— Start of SELECTED PASSAGE —
问题
SELECT commandid
FROM results
WHERE NOT EXISTS (
SELECT *
FROM generate_series(0,119999)
WHERE generate_series = results.commandid
);
I have a column in results
of type int
but various tests failed and were not added to the table. I would like to create a query that returns a list of commandid
that are not found in results
. I thought the above query would do what I wanted. However, it does not even work if I use a range that is outside the expected possible range of commandid
(like negative numbers).
回答1:
Given sample data:
create table results ( commandid integer primary key);
insert into results (commandid) select * from generate_series(1,1000);
delete from results where random() < 0.20;
This works:
SELECT s.i AS missing_cmd
FROM generate_series(0,1000) s(i)
WHERE NOT EXISTS (SELECT 1 FROM results WHERE commandid = s.i);
as does this alternative formulation:
SELECT s.i AS missing_cmd
FROM generate_series(0,1000) s(i)
LEFT OUTER JOIN results ON (results.commandid = s.i)
WHERE results.commandid IS NULL;
Both of the above appear to result in identical query plans in my tests, but you should compare with your data on your database using EXPLAIN ANALYZE
to see which is best.
Explanation
Note that instead of NOT IN
I've used NOT EXISTS
with a subquery in one formulation, and an ordinary OUTER JOIN
in the other. It's much easier for the DB server to optimise these and it avoids the confusing issues that can arise with NULL
s in NOT IN
.
I initially favoured the OUTER JOIN
formulation, but at least in 9.1 with my test data the NOT EXISTS
form optimizes to the same plan.
Both will perform better than the NOT IN
formulation below when the series is large, as in your case. NOT IN
used to require Pg to do a linear search of the IN
list for every tuple being tested, but examination of the query plan suggests Pg may be smart enough to hash it now. The NOT EXISTS
(transformed into a JOIN
by the query planner) and the JOIN
work better.
The NOT IN
formulation is both confusing in the presence of NULL commandid
s and can be inefficient:
SELECT s.i AS missing_cmd
FROM generate_series(0,1000) s(i)
— End of SELECTED PASSAGE —
— Start of COLLECTED MATERIAL —
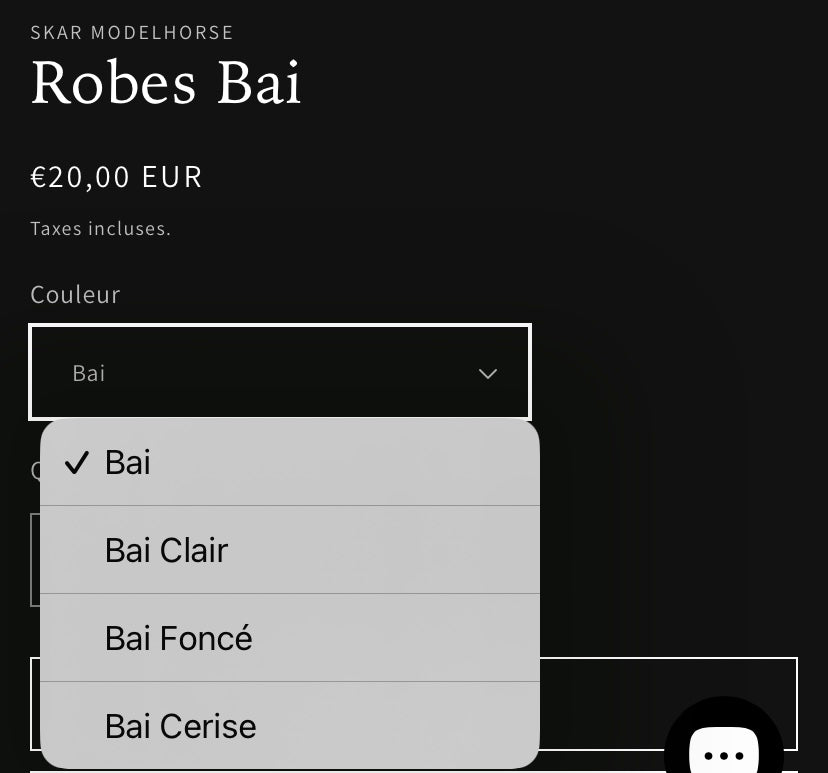Click the three dots inside chat bubble
The image size is (828, 773).
point(723,756)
— End of COLLECTED MATERIAL —
* **TASKS**:
#1 In the PostgreSQL thread about missing command IDs, what does the answer recommend running on your own data to see which query works best?
#2 Pick up the PostgreSQL thread about missing command IDs at the point where it stops, and keep writing it.

* **OUTPUTS**:
#1 EXPLAIN ANALYZE

#2
WHERE s.i NOT IN (SELECT commandid FROM results);
so I'd avoid it. With 1,000,000 rows the other two completed in 1.2 seconds and the NOT IN
formulation ran CPU-bound until I got bored and cancelled it.
回答2:
As I mentioned in the comment, you need to do the reverse of the above query.
SELECT
generate_series
FROM
generate_series(0, 119999)
WHERE
NOT generate_series IN (SELECT commandid FROM results);
At that point, you should find values that do not exist within the commandid
column within the selected range.
回答3:
I am not so experienced SQL guru, but I like other ways to solve problem. Just today I had similar problem - to find unused numbers in one character column. I have solved my problem by using pl/pgsql and was very interested in what will be speed of my procedure. I used @Craig Ringer's way to generate table with serial column, add one million records, and then delete every 99th record. This procedure work about 3 sec in searching for missing numbers:
-- creating table
create table results (commandid character(7) primary key);
-- populating table with serial numbers formatted as characters
insert into results (commandid) select cast(num_id as character(7)) from generate_series(1,1000000) as num_id;
-- delete some records
delete from results where cast(commandid as integer) % 99 = 0;
create or replace function unused_numbers()
returns setof integer as
$body$
declare
i integer;
r record;
begin
-- looping trough table with sychronized counter:
i := 1;
for r in
(select distinct cast(commandid as integer) as num_value
from results
order by num_value asc)
loop
if not (i = r.num_value) then
while true loop
return next i;
i = i + 1;
if (i = r.num_value) then
i = i + 1;
exit;
else
continue;
end if;
end loop;
else
i := i + 1;
end if;
end loop;
return;
end;
$body$
language plpgsql volatile
cost 100
rows 1000;
select * from unused_numbers();
Maybe it will be usable for someone.
回答4:
If you're on AWS redshift, you might end up needing to defy the question, since it doesn't support generate_series
. You'll end up with something like this:
select
startpoints.id gapstart,
min(endpoints.id) resume
from (
select id+1 id
from yourtable outer_series
where not exists
(select null
from yourtable inner_series
where inner_series.id = outer_series.id + 1
)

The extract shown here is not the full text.